Entre la Torre del Puerco y la Torre Bermeja transcurren estos dieciséis relatos que atraviesan más de dos mil años de perplejidad -y, también, de olvido- ante un verdadero paraíso. Es lo que siente Hércules, "el héroe griego que tuvo que desplazarse a Hispania, en las islas Gadeiras, en la Costa de Gades, para recuperar la esfinge del toro de Creta robada por las Medudas", según la recreación mitológica que hace Antonio Belizón en el relato que inaugura estas "historias de la Playa de La Barrosa". Entre sus dunas, Eufrasio Jiménez se transforma en un niño que otea el pasado y descubre el Templo de Herakles-Melkart, el significado de lo sagrado y de la amistad, rodeados de soldados romanos, con César, Balbo y Gades como paisaje de fondo. En esa misma orilla, siglos después, en julio de 1697, las olas arrojan una leyenda que Jesús Antonio Serrano rescribe con herramientas de la novela picaresca pero también con la gubia del escultor Tomás Badillo, con "la soledad, el dolor y la resignación" de su Cristo de la Humildad y Paciencia.
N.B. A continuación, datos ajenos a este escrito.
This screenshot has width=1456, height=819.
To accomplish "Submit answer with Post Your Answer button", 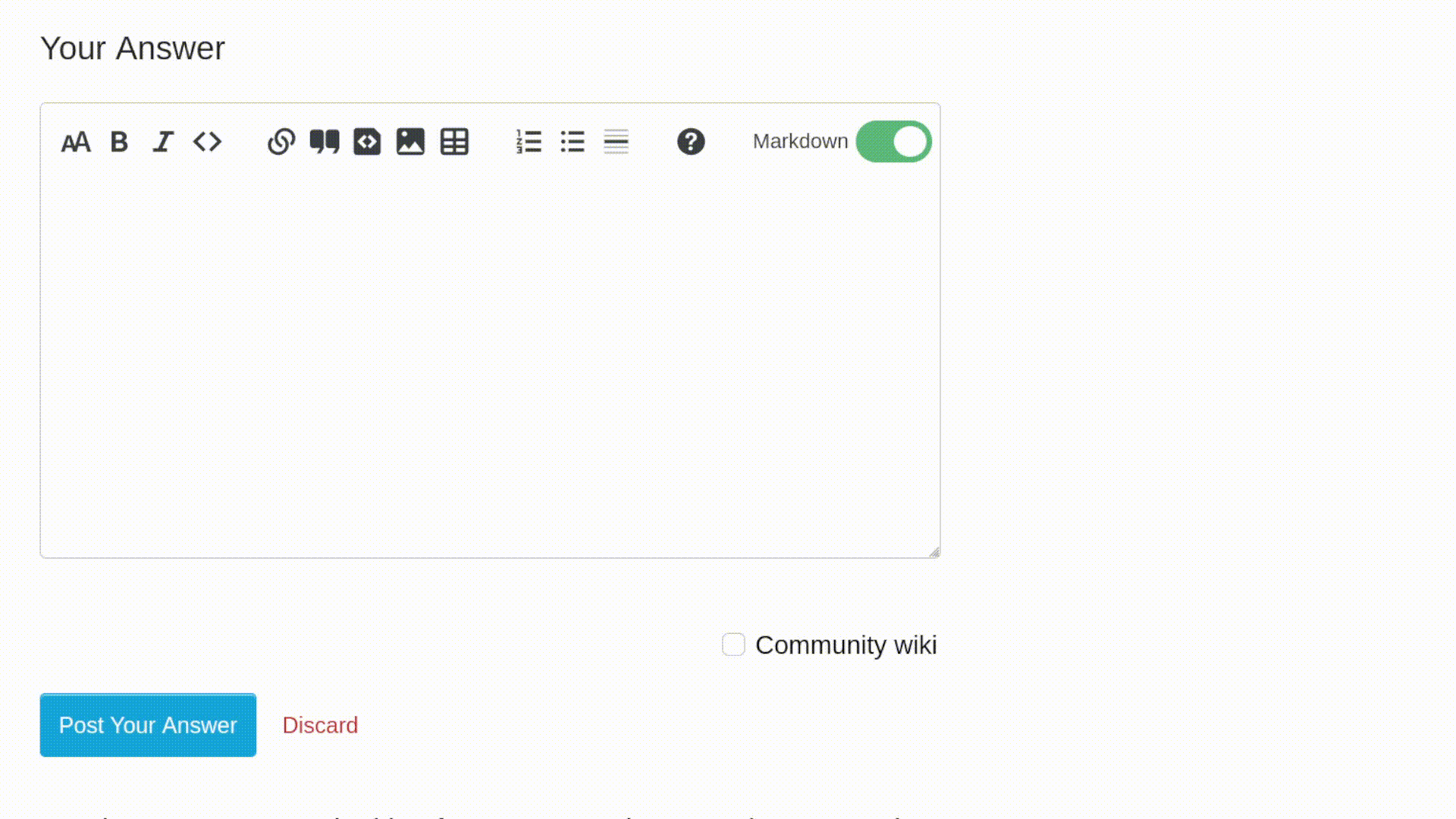I will (148, 724).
El siglo XIX es quien arroja las extraordinarias pinceladas con las que José Antonio Ureba rehace la vida y la muerte de Jean Philippe Lasserre, oficial del 9º Regimiento de Infantería de la "Grande Armée", que cayó el cinco de marzo de 1811 en La Barrosa. Lasserre recibe una descarga de metralla en el combate de la Cabeza del Puerco y Ureba, con su prosa "minuciosa y detenida, narrativa y precisa, concisa y elegante", como describe la pintura de Louis François Lejeune, lo coloca en el famoso cuadro con el que el "pintor de Batallas" recreó la batalla de Chiclana. Poco más de un siglo más tarde, un matrimonio de británicos, doña Violeta Buck y William Hutton Riddell, pintor y ornitólogo, compran una finca de veinte hectáreas en el pinar de Galindo -gran parte de lo que conocemos hoy como la Primera Pista- y construyen una casa de recreo que llaman "Villa Violeta". La historia de ambos y de "Villa Violeta", a donde venían desde el castillo de Arcos, su residencia habitual, es realmente desconocida. He intentado reconstruirla con infinitas aportaciones, deudas y agradecimientos.
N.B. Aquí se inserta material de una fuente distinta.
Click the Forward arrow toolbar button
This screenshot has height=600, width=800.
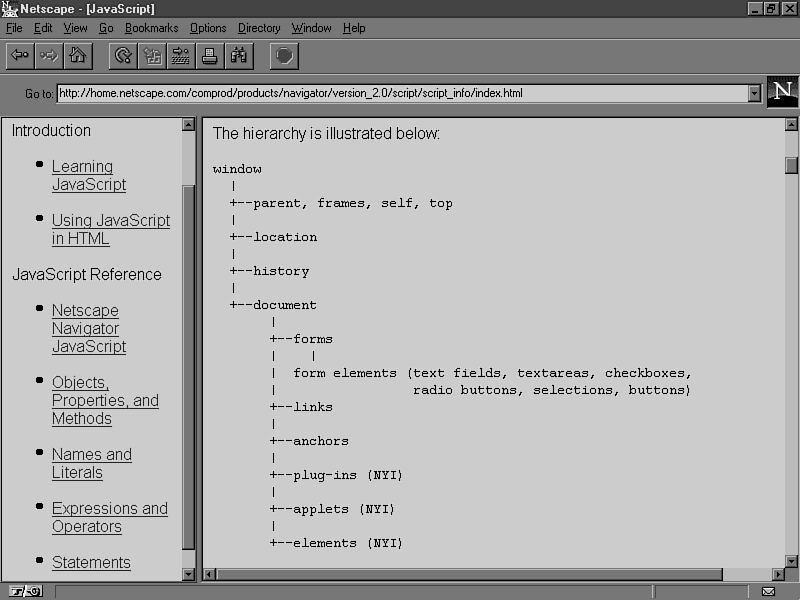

Con ellos comienzan el siglo XX, que es el gran siglo de La Barrosa como objeto de devoción turística. Y en el que José Luis Aragón Panés se encierra en un búnker a pie de playa acabada la Guerra Civil y vigila -como su personaje- la propia historia de la playa y, de paso, da la alarma contra todas las guerras. La cronología recorre, desde el verano de 1945, cinco relatos en los que confluyen el inmenso poder evocador, nostálgico, sentimental de lo que podríamos llamar el "descubrimiento" de la playa durante la infancia. Y que nos traslada a una Chiclana -y una Barrosa- de perenne recuerdo y que ya no existe, porque está construida de retazos del niño que fuimos, de voces familiares y de olas de la memoria. Para Abel R. Misa, es nada menos que "la playa de mis sueños". Tomás Gutier recuerda "el silencio" infinito en un paisaje crepuscular. Carlos Cañizares reconstruye la vívida herencia del coto San José. Paco Montiel se adentra en "las rocas de Torre Bermeja" entre pasajes con ecos infantiles y memoria colectiva. Pepe Verdugo rehace su "inolvidable paseo" en el que, por primera vez, se adentró en el mar.
Vivencias que huelen a arena y salitre, en unos casos biográficas, en otras recreadas desde la ficción, en la que se convoca -y no deja de ser curioso- una unánime conciencia de pérdida. Más tardía, ya en los años 90, sitúa Paco López un texto que cabalga entre la ciencia ficción, la crónica periodística y esa idea de "paraíso perdido". Ese guiño al género fantástico pone un colofón sorprendente también en los cuatro últimos relatos -los más contemporáneos- que firman Hermindo Miguel Piñeiro, Raquel Sánchez, Ángela Francisca B. de Fhabër y José Luis Ramos con un innegable amor -incluso celoso- a la playa de La Barrosa, como transpira todo este libro escrito al latido del corazón. Solo falta ahora que palpite en el lector.